* [Study text]:
* * *

[top]"The simplest interpretation of these conclusions today would envision a relatively small group starting to spread not long after modern man appeared. With the spreading, groups became separated and isolated. Racial differentiation followed. Fifty thousand years or so is a short time in evolutionary terms, and this may help to explain why, genetically speaking, human races show relatively small differences. Future discoveries may of course alter these conclusions. It should also be noted that there are fossils of manlike primates that are a great deal more than 60,000 years old. Indeed, some of these fossils may be three million years old. All of them, however, are quite distinct from the fossils of modern man. (Cavalli-Sforza, Luigi L. [Professor of Genetics Emeritus, Stanford University School of Medicine, USA], "The Genetics of Human Populations", Scientific American, Vol. 231, pp.81-89, September 1974, p.89).
[top]"When we consider the remote past, before the origin of the actual species Homo sapiens, we are faced with a fragmentary and disconnected fossil record. Despite the excited and optimistic claims that have been made by some paleontologists, no fossil hominid species can be established as our direct ancestor...The earliest forms that are recognized as being hominid are the famous fossils, associated with primitive stone tools, that were found by Mary and Louis Leakey in the Olduvai gorge and elsewhere in Africa. These fossil hominids lived more than 1.5 million years ago and had brains half the size of ours. They were certainly not members of our own species, and we have no idea whether they were even in our direct ancestral line or only in a parallel line of descent resembling our direct ancestor." (Lewontin, Richard C. [Professor of Zoology and Biology, Harvard University], "Human Diversity," Scientific American Library: New York NY, 1995, p.163).
[top]"Assertions that we are descended either from a large, vegetarian, apelike ancestor (Australopithecus robustus) or from a smaller, carnivorous one (Australopithecus africanus) and that we owe our present natures to the eating habits of these early "ancestors" are totally without merit. We have not the faintest idea of which of these species-if either-is in the direct line of human descent. .... A major problem in reconstructing human evolution is that we have no close living relatives. The chimpanzee and the gorilla were connected to us by a common ancestor at least 7 million years ago, so that more than 14 million years of independent evolution must be traversed in tracing up from these apes to that common ancestor and then back down to us." (Lewontin, Richard C. [Professor of Zoology and Biology, Harvard University], "Human Diversity," Scientific American Library: New York NY, 1995, p.164)

* * *

* [Brief 1]:
Which scientific (Latin) species names appear in the quotations on human evolution?
* [Brief 2]:
Extend the quotations on human evolution with further text picking up after their final cited passage.

* [Supplied information]:
* * *

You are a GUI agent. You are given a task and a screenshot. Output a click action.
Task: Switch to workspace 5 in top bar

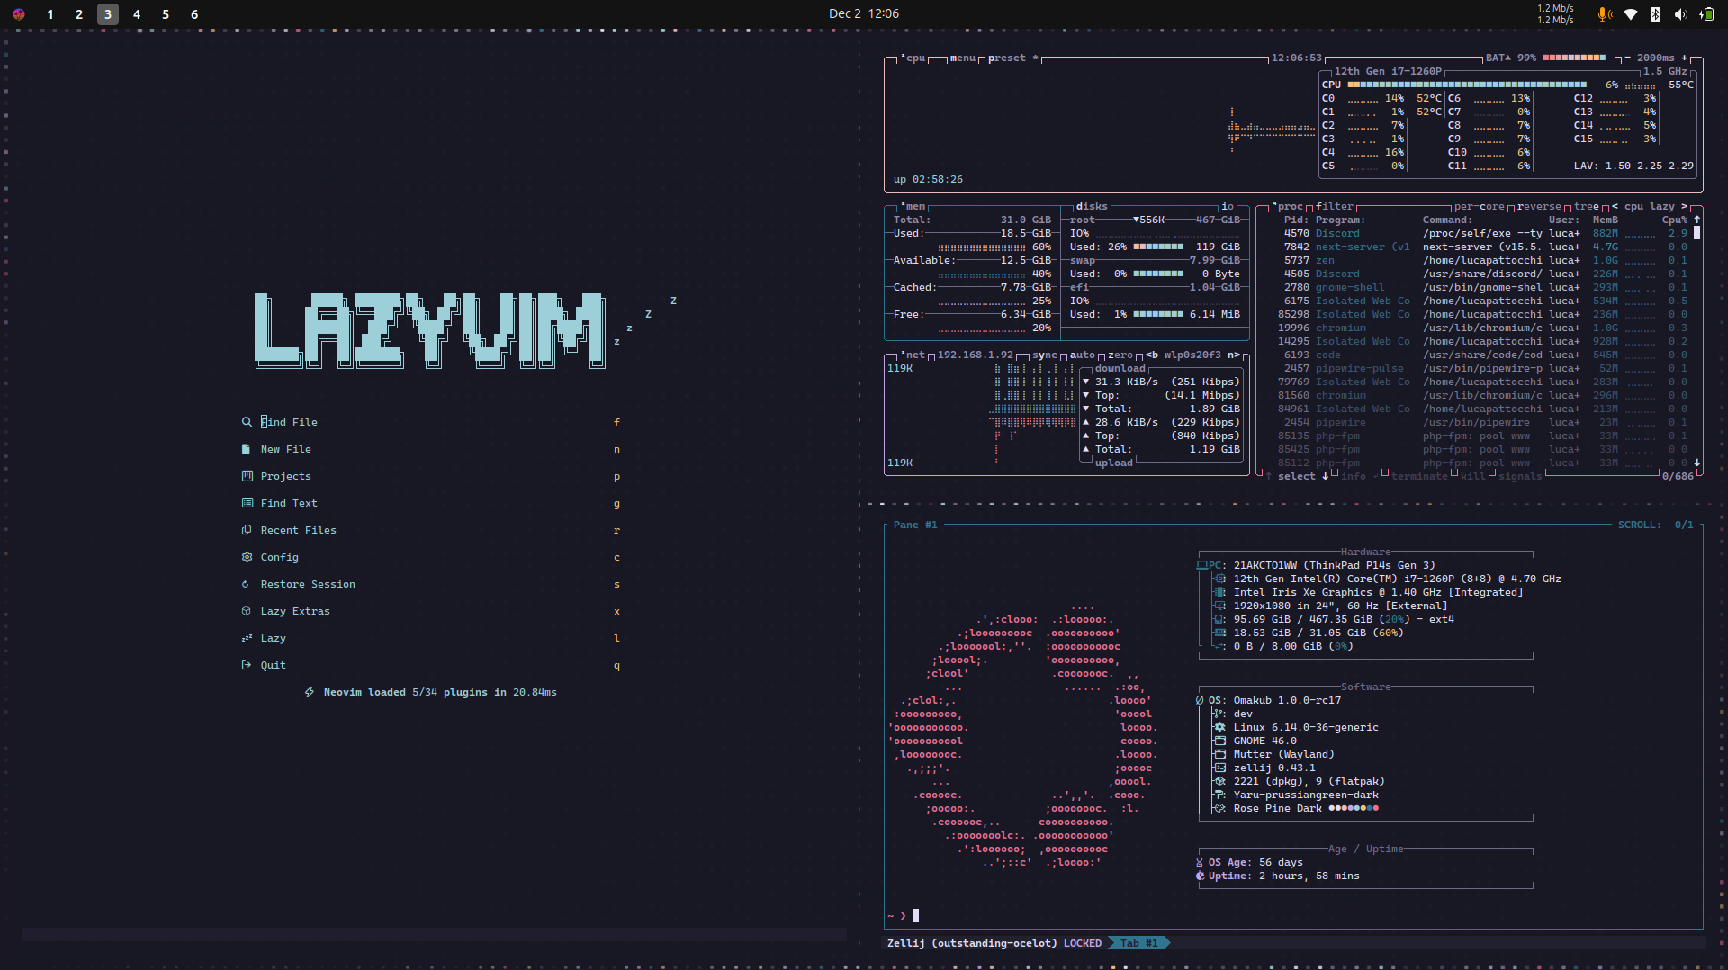(x=166, y=14)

* * *

* [Response 1]:
Homo sapiens, Australopithecus robustus, Australopithecus africanus

* [Response 2]:
[top]"Cladistic analysis of cranial and dental evidence has been widely used to generate phylogenetic hypotheses about humans and their fossil relatives. However, the reliability of these hypotheses has never been subjected to external validation. To rectify this, we applied identical methods to equivalent evidence from two groups of extant higher primates for whom reliable molecular phylogenies are available, the hominoids and papionins. We found that the phylogenetic hypotheses based on the craniodental data were incompatible with the molecular phylogenies for the groups. Given the robustness of the molecular phylogenies, these results indicate that little confidence can be placed in phylogenies generated solely from higher primate craniodental evidence. The corollary of this is that existing phylogenetic hypotheses about human evolution are unlikely to be reliable. Accordingly, new approaches are required to address the problem of hominin phylogeny." (Collard M. & Wood B., "How reliable are human phylogenetic hypotheses?," Proc. Natl. Acad. Sci. USA, Vol. 97, No. 9, April 25, 2000, pp.5003-5006. http://www.pnas.org/cgi/content/full/97/9/5003)
[top]* Authors with an asterisk against their name are believed not to be evolutionists.